Er zijn opties met een (oorspronkelijke) looptijd van vijf jaar. Maar ook opties met looptijden van één jaar, één maand, één week en zelfs één dag zijn ruimschoots voorhanden.
Weinig verschillen
Zo kan, bij een indexstand van 439 punten, de belegger een optie kopen met uitoefenprijs 439 en met afloop 2,5 uur later. Eén optiecontract kost, exclusief transactiekosten, 68 euro:
- als de index onder de 439 blijft gaat de hele inleg verloren
- bij een koers van 439,68 punten is de inleg terugverdiend
- pas bij een indexstand van 440,22 heeft de houder van deze optie 80% verdiend
Ik zie het principiële verschil niet tussen deze door alle toezichthouders gefaciliteerde aan de beurs genoteerde opties en de vermaledijde binaire opties. Ook niet als het om de opties met langere looptijden dan één week, één maand of zelfs één jaar gaat.
Krampachtige redeneringen
In alle gevallen gaat het om speculatieve instrumenten met een duidelijk gokelement. Althans, zo kunnen ze door elke koper gebruikt worden. Door de extreem korte looptijd van binaire opties ineens te zien als belemmering om daar onder vergunning mee te handelen, ontstaan krampachtige redeneringen.

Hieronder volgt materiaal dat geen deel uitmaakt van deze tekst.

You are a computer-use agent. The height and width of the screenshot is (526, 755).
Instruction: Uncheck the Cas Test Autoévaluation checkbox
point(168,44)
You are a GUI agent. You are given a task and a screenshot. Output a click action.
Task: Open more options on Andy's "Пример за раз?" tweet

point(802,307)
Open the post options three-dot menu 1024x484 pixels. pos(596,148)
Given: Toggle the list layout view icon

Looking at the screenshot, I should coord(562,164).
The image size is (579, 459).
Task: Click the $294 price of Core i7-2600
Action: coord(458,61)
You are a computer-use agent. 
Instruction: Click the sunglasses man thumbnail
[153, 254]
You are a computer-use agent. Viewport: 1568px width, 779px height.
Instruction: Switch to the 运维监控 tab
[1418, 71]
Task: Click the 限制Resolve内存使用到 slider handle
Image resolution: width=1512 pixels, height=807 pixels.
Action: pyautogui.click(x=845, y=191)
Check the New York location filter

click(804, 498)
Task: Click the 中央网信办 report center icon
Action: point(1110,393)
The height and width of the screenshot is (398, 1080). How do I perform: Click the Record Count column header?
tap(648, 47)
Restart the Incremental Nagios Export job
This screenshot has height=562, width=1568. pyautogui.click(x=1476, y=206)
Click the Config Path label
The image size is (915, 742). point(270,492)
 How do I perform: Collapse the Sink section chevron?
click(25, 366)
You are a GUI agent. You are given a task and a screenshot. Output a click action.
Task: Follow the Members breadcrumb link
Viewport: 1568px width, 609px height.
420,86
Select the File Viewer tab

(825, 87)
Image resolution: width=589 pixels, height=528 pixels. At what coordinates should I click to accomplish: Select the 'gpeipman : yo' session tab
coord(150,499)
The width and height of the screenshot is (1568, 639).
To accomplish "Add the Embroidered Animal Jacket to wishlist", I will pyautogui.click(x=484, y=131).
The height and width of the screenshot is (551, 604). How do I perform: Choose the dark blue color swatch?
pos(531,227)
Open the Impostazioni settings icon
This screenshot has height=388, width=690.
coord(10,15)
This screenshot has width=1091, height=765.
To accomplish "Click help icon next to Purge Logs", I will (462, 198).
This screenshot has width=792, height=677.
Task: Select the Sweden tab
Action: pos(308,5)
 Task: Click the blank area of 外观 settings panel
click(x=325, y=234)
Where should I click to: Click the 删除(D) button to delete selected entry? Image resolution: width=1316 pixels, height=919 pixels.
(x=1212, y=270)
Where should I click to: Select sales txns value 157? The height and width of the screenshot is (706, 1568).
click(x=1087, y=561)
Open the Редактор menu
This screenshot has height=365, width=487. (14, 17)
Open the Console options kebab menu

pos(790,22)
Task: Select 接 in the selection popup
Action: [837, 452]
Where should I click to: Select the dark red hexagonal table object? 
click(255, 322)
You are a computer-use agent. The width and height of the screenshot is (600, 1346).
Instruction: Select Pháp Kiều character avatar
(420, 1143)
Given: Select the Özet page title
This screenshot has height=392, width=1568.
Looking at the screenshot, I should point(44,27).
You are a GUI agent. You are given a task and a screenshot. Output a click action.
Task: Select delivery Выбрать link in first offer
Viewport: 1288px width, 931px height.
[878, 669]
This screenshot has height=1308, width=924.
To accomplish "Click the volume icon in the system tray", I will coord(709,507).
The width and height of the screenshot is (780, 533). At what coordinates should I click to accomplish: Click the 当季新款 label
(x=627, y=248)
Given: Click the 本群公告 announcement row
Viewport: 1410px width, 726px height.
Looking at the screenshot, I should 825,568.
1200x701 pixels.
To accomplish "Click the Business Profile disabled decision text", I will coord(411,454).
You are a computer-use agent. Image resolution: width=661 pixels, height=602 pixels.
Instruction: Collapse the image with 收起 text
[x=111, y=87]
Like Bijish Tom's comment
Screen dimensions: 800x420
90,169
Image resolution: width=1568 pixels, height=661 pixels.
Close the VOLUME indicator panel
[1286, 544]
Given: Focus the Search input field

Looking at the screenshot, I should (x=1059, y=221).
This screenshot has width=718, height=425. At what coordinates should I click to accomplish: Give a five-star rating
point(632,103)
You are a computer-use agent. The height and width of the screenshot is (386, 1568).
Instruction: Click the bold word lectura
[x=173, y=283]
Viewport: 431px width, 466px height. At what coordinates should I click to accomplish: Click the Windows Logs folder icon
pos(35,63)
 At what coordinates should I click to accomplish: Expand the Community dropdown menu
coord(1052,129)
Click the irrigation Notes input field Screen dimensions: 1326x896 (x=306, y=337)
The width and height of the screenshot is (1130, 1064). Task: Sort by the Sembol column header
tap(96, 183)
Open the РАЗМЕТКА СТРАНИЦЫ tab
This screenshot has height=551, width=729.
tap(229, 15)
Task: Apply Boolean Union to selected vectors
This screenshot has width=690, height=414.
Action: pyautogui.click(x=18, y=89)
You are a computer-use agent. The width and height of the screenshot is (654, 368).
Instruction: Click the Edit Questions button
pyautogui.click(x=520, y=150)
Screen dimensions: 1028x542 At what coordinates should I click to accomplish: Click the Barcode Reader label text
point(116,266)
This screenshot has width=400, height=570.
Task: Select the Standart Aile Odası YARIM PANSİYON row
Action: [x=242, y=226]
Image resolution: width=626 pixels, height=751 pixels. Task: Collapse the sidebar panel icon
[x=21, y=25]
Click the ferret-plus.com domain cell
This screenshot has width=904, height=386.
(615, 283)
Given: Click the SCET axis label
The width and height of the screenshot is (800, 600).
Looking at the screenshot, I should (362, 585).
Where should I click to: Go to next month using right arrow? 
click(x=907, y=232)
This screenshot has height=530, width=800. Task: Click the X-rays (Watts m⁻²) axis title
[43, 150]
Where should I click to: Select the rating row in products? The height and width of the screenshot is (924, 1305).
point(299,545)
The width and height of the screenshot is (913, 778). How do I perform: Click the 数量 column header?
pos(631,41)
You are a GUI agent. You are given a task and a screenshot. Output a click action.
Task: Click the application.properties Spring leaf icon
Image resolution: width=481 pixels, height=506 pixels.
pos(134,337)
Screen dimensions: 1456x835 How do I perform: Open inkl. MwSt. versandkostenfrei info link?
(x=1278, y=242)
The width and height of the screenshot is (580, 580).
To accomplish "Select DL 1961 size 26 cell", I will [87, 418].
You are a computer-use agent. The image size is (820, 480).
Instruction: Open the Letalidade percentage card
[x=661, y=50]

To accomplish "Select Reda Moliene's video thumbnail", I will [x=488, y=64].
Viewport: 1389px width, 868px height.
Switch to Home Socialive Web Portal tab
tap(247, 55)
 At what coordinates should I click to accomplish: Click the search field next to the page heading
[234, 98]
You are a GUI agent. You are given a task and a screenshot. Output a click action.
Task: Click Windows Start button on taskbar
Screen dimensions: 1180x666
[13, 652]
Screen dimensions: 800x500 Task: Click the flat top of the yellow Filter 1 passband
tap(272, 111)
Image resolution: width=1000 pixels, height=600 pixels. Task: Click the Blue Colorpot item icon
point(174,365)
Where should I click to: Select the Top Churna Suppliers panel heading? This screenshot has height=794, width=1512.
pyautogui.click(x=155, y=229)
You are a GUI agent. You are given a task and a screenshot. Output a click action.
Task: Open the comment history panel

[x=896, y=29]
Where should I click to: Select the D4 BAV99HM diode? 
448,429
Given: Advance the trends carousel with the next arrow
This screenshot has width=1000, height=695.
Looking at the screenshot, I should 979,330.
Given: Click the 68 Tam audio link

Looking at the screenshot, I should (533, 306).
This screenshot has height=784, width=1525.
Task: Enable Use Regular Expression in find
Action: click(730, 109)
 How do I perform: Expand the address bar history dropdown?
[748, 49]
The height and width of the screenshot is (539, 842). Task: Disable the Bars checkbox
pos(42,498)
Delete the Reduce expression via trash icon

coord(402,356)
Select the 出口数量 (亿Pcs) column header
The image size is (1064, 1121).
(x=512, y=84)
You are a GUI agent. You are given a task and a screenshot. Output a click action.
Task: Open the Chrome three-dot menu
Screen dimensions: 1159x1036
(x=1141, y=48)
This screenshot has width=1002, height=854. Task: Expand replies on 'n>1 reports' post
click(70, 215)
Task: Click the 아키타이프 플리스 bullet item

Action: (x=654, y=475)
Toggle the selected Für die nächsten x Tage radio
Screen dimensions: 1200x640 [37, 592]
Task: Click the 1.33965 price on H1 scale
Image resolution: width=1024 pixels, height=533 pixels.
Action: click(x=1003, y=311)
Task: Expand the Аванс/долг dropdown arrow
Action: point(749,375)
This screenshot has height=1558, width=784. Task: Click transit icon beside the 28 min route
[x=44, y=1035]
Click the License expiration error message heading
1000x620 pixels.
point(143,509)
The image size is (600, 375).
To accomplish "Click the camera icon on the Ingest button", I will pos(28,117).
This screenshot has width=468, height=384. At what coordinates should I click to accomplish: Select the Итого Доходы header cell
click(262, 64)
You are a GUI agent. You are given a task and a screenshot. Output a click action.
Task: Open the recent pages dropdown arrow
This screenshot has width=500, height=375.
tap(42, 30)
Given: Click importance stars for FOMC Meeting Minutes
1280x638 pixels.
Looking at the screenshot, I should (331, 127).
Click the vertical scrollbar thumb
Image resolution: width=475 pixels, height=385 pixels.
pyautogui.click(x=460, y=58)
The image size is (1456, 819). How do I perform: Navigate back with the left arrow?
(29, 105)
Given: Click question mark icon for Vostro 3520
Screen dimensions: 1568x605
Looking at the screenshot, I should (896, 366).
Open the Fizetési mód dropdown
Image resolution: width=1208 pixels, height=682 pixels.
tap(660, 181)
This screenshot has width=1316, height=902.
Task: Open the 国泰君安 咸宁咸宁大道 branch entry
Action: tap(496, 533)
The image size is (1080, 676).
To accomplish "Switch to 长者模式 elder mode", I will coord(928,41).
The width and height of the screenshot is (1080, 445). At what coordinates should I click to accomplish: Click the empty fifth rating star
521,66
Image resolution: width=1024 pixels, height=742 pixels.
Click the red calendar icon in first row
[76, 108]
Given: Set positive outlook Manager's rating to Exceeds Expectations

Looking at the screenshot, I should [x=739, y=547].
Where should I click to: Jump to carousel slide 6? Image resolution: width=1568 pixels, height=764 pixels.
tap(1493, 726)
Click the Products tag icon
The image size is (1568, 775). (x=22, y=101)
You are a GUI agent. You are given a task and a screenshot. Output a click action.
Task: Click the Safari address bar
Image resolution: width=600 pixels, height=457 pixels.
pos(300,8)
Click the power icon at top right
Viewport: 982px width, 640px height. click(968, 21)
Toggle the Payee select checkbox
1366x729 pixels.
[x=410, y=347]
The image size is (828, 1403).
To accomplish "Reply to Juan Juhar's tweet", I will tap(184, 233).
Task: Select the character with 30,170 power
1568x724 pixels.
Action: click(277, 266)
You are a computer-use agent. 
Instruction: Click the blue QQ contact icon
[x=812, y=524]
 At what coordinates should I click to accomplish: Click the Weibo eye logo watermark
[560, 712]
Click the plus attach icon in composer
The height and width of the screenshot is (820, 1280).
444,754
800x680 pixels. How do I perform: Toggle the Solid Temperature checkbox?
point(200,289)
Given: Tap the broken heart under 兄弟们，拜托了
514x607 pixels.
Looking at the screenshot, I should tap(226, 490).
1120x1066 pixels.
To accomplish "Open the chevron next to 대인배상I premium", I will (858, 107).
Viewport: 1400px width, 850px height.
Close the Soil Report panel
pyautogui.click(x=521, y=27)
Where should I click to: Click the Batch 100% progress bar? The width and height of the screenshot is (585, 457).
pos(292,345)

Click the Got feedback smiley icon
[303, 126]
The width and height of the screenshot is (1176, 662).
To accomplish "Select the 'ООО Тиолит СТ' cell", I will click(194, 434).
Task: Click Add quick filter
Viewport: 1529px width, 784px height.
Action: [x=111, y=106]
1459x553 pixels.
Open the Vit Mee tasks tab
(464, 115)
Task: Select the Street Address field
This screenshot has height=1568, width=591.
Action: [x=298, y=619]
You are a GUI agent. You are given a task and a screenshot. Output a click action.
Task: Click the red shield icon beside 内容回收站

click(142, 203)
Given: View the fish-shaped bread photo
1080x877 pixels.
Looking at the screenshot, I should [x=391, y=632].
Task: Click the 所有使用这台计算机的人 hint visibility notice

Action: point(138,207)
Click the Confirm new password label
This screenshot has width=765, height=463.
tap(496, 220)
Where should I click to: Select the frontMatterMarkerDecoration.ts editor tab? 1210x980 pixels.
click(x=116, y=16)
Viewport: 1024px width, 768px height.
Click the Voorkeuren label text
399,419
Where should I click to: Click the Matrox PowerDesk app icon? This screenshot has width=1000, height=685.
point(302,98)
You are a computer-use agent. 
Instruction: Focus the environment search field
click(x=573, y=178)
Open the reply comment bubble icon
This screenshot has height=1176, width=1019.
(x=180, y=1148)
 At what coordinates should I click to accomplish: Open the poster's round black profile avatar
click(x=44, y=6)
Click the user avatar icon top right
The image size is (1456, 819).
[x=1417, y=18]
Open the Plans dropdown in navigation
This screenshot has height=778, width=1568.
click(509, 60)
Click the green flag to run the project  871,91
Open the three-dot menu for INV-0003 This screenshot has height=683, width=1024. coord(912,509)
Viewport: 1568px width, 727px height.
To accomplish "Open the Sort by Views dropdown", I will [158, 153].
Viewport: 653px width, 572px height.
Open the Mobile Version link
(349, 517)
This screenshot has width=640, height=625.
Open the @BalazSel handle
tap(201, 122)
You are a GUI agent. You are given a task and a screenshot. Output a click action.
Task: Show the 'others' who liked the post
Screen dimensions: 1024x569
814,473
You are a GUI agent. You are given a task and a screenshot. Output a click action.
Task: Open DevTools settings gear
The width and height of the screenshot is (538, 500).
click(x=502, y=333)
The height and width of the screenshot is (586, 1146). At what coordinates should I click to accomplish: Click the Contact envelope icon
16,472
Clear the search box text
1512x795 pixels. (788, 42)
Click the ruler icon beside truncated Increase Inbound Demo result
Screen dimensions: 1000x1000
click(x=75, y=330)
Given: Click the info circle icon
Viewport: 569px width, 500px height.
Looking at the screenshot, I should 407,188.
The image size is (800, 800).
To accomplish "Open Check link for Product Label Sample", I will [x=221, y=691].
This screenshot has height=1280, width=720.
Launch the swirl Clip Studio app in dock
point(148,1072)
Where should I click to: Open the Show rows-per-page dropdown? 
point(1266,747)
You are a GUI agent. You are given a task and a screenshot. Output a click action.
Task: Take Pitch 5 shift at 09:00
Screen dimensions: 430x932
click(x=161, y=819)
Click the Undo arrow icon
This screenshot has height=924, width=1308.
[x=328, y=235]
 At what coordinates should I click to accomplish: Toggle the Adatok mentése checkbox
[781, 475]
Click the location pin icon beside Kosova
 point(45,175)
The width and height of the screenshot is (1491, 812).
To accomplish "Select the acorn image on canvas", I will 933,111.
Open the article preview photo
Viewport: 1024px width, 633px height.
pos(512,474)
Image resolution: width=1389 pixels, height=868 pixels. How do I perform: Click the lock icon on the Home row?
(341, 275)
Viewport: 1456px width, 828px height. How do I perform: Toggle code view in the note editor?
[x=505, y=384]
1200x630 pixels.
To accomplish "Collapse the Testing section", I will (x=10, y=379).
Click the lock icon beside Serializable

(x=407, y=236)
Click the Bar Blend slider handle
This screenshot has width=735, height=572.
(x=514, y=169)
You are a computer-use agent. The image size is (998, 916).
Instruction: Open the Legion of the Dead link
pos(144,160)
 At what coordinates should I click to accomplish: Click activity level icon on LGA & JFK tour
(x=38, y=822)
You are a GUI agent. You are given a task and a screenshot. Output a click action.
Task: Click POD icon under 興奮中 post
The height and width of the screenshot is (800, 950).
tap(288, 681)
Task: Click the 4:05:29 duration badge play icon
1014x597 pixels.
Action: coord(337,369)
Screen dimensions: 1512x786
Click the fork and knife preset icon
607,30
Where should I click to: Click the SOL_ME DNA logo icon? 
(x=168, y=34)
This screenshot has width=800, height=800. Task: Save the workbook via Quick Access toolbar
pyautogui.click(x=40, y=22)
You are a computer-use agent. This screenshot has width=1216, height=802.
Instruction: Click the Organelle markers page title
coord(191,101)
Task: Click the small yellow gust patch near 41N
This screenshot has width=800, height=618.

Kijkt u maar eens op de AFM-website. De toezichthouder geeft aan dat met looptijden van één minuut tot een paar uur het bijna onmogelijk is de richting van de onderliggende waarde (bijvoorbeeld AEX) te voorspellen.
Een zeer opmerkelijk standpunt. De AFM gaat er kennelijk vanuit dat de richting van de markt wel te voorspellen is als het om een dag, week, maand of jaar gaat. Het lijkt mij een onhoudbare stelling.
Het pijnpunt
Moet de AFM dan maar lijdzaam de vergunning aan dit soort clubs afgeven zonder aanvullende eisen te stellen? Absoluut niet. AFM geeft op dezelfde website namelijk wel een duidelijk pijnpunt aan wat betreft de binaire opties. Dat zijn de impliciet zeer hoge kosten die worden gerekend.
Bij 80% rendement (juiste voorspelling) en 100% verlies (verkeerde voorspelling) is er in feite sprake van een kostenfactor van 20%. Tegenwoordig is de uitbetaling van 80% iets hoger en mede afhankelijk van de marktomstandigheden.
Maar terecht geeft AFM aan dat door de hoge kosten de binaire-optiehandelaar het wel heel vaak goed moet hebben om uiteindelijk winst te maken. Die hoge kosten, waardoor er in principe weinig kans is op langeretermijnwinst te maken, is het aangrijpingspunt voor AFM.
Duidelijker informatie
In plaats van het weigeren van vergunningen aan binaire optieaanbieders, zou de toezichthouder zware eisen kunnen stellen met betrekking tot de geboden informatie.
Bijvoorbeeld door de verplichting duidelijk over de kosten te communiceren en, nog beter, te eisen dat prominent op de website aan wordt geven hoe vaak de belegger per honderd keer het goed moet hebben om een zekere winst te behalen.
Ik denk dat AFM in hoger beroep weinig kans maakt bij de rechter binaire-optieaanbieders een vergunning te weigeren. Mocht dat wel zo zijn, dan vrees ik dat het snel gedaan is met de vele opties die genoteerd staan aan de Amsterdamse beurs.
Ik denk niet dat de rechter daar zijn handen aan zal willen branden.